According to new research by the US government, the option of bypass or stent to remove blockages of arteries is not necessary for all patients. Many patients can be cured only with medicines. Surgery or stent options are considered effective only in the case of severe blockage or heart attack. This research found that instead of surgery for blocked arteries, only those dependent on drugs did not have a single heart attack compared to those who had surgery. The announcement is nothing but an open challenge to decades of information. A study was conducted on more than five thousand people over seven years.

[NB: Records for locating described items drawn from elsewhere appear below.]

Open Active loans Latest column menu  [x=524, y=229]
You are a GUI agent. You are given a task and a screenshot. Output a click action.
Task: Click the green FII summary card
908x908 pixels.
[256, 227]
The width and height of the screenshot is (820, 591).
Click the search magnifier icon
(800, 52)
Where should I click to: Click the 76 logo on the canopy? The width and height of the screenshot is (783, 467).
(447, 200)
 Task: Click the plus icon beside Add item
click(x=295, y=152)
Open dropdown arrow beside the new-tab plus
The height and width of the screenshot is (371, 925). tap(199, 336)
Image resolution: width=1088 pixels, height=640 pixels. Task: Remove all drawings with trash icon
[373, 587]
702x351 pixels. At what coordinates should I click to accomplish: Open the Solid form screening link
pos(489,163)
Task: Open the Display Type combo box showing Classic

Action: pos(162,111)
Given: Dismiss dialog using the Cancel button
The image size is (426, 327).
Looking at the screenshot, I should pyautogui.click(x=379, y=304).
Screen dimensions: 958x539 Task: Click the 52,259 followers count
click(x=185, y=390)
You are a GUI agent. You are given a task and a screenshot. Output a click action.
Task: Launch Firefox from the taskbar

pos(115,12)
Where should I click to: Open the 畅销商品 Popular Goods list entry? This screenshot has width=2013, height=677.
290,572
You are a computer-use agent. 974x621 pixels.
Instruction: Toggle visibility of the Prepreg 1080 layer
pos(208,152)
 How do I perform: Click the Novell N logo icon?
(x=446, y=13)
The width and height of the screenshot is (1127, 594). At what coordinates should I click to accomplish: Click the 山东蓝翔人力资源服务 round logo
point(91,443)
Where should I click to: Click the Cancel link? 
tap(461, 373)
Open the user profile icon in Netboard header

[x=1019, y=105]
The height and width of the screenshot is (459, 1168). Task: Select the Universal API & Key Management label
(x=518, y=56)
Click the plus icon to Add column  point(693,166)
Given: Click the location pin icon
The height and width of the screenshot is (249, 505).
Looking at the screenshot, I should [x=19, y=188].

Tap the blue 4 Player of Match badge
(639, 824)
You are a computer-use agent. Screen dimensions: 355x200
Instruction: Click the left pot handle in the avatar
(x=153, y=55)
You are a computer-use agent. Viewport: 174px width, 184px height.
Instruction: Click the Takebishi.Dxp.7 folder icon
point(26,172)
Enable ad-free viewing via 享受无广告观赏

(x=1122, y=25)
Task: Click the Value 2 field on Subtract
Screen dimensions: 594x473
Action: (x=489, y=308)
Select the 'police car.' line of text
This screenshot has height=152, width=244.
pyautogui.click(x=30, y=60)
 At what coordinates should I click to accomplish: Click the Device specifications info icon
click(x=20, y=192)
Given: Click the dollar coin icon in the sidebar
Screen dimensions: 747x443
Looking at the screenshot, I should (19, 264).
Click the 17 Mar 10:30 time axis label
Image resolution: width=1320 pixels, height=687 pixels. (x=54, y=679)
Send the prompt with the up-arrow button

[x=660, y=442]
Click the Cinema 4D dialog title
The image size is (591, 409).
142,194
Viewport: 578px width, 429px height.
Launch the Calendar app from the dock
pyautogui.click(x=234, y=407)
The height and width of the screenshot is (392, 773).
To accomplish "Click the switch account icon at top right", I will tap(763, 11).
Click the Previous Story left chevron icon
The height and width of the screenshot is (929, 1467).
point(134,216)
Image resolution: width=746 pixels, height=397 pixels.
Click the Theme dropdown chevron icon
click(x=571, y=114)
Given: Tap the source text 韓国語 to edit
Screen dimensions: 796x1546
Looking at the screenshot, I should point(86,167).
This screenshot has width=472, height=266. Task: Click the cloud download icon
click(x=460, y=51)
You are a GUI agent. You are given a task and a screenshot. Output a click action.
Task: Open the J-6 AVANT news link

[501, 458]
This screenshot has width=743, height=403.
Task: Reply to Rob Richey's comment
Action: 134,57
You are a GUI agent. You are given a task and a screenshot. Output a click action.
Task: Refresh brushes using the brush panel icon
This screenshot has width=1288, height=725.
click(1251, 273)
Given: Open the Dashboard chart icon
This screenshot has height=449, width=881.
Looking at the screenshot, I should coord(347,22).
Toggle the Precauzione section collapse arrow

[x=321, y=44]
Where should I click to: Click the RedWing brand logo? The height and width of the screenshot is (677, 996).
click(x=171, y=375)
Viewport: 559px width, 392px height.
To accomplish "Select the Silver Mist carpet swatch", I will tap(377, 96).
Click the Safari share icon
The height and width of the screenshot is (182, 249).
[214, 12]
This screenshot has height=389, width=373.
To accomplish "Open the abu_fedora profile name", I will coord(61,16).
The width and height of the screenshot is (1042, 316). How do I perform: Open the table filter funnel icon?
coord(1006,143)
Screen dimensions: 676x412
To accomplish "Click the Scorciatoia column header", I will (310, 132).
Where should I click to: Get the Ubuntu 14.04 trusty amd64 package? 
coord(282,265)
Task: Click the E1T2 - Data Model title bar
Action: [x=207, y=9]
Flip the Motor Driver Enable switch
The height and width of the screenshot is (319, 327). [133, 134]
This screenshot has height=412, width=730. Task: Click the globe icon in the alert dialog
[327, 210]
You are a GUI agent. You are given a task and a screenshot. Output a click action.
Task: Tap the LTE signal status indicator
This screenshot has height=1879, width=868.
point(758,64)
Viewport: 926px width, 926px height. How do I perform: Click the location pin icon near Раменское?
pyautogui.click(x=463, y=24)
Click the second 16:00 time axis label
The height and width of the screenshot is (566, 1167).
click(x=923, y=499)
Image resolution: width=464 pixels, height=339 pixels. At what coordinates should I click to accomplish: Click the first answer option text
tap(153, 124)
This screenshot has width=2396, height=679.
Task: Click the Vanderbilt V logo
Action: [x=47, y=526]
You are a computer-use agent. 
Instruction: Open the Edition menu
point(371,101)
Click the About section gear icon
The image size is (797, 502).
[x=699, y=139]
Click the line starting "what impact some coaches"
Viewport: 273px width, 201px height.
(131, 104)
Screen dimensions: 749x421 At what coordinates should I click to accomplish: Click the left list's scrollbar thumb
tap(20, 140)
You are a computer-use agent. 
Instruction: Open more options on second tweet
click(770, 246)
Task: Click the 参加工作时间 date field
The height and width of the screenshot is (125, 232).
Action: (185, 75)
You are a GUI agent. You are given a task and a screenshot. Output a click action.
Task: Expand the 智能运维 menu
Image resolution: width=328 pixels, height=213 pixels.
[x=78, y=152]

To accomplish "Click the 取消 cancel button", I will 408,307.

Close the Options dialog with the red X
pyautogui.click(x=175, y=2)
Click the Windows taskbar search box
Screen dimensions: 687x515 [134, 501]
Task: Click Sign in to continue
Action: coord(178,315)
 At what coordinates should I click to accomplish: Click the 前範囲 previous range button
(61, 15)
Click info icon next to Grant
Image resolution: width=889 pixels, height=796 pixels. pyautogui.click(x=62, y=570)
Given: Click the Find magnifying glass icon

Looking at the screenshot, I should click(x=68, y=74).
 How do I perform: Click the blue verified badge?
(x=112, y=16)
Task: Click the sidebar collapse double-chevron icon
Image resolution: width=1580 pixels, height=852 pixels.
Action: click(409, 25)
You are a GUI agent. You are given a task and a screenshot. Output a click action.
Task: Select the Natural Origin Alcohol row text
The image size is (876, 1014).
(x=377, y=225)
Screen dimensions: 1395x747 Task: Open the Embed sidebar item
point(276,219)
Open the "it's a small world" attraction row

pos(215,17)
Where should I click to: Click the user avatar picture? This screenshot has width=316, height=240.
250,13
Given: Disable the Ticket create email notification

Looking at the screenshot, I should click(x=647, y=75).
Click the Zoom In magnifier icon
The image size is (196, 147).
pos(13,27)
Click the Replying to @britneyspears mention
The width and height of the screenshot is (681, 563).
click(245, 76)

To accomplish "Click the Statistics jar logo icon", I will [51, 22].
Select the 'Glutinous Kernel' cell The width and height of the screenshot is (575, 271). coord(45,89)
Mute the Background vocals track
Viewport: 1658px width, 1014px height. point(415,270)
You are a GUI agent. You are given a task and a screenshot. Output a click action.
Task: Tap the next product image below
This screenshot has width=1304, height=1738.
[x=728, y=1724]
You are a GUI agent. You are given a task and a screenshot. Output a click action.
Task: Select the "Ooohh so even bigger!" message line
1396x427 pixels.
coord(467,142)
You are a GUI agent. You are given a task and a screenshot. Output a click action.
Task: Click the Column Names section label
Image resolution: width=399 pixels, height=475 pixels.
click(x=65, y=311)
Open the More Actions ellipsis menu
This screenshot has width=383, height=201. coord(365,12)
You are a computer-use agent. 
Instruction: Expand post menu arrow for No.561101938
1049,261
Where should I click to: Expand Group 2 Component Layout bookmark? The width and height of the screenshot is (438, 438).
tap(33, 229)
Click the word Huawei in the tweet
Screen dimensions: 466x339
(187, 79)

Dr Alice Jacobs, director of Cath Lab and Interventional Cardiology at Boston University, admitted that it would 'change our medical thinking.' He said that the general thinking has been that treating the block will make the patient feel better. $ 100 million was spent on trials conducted on 5179 people for this research. Its findings were presented at the annual meeting of the American Heart Association in Philadelphia. With this, once again, there are cracks in the experts regarding the methods of treatment of blockage of the arteries. Notably, stents and arterial cleaning equipment have been questioned for a long time. The latest research, called Ischemia, was the largest, intensive and controlled study ever conducted.
Savings of crores
NYU Langone's cardiologist Dr Judith Hochman, who led the study, estimates that five million patients with stable coronary artery disease are identified each year. Hochman believes that only by stopping unnecessary stenting, about five and a half thousand crore rupees every year can be saved. Many times even people who have no complaints of chest pain are put on stents. He has a clear opinion that a stent or a bypass is only for those whose blockage problems have taken severe form. According to Dr David Meron, a cardiologist at Stanford University School of Medicine and co-author of the study, the average cost of stent and bypass in the US is Rs 17 lakh and Rs 32 lakh respectively.
According to Dr Glenn Levine, director of cardiac care at the Beller College of Medicine in Houston, "it's a unique and essential trial if this happens, patients could save up to $775 million annually. Many cardiologists do not want to change the course of treatment simply because patients who have a stent to open the arteries are said to get immediate relief.
First two studies
It was found that cleaning and stenting of arteries with medical treatment or bypass surgery does not significantly reduce the risk of heart attack and death compared to the non-surgical treatment method. In the opinion of the experts, the study was done very well, and its conclusions would be difficult to ignore. Dr Ashish Prasad, Interventional Cardiologist at the University of Medicine Heart Institute, Phoenix, says the study's findings may take some time to execute.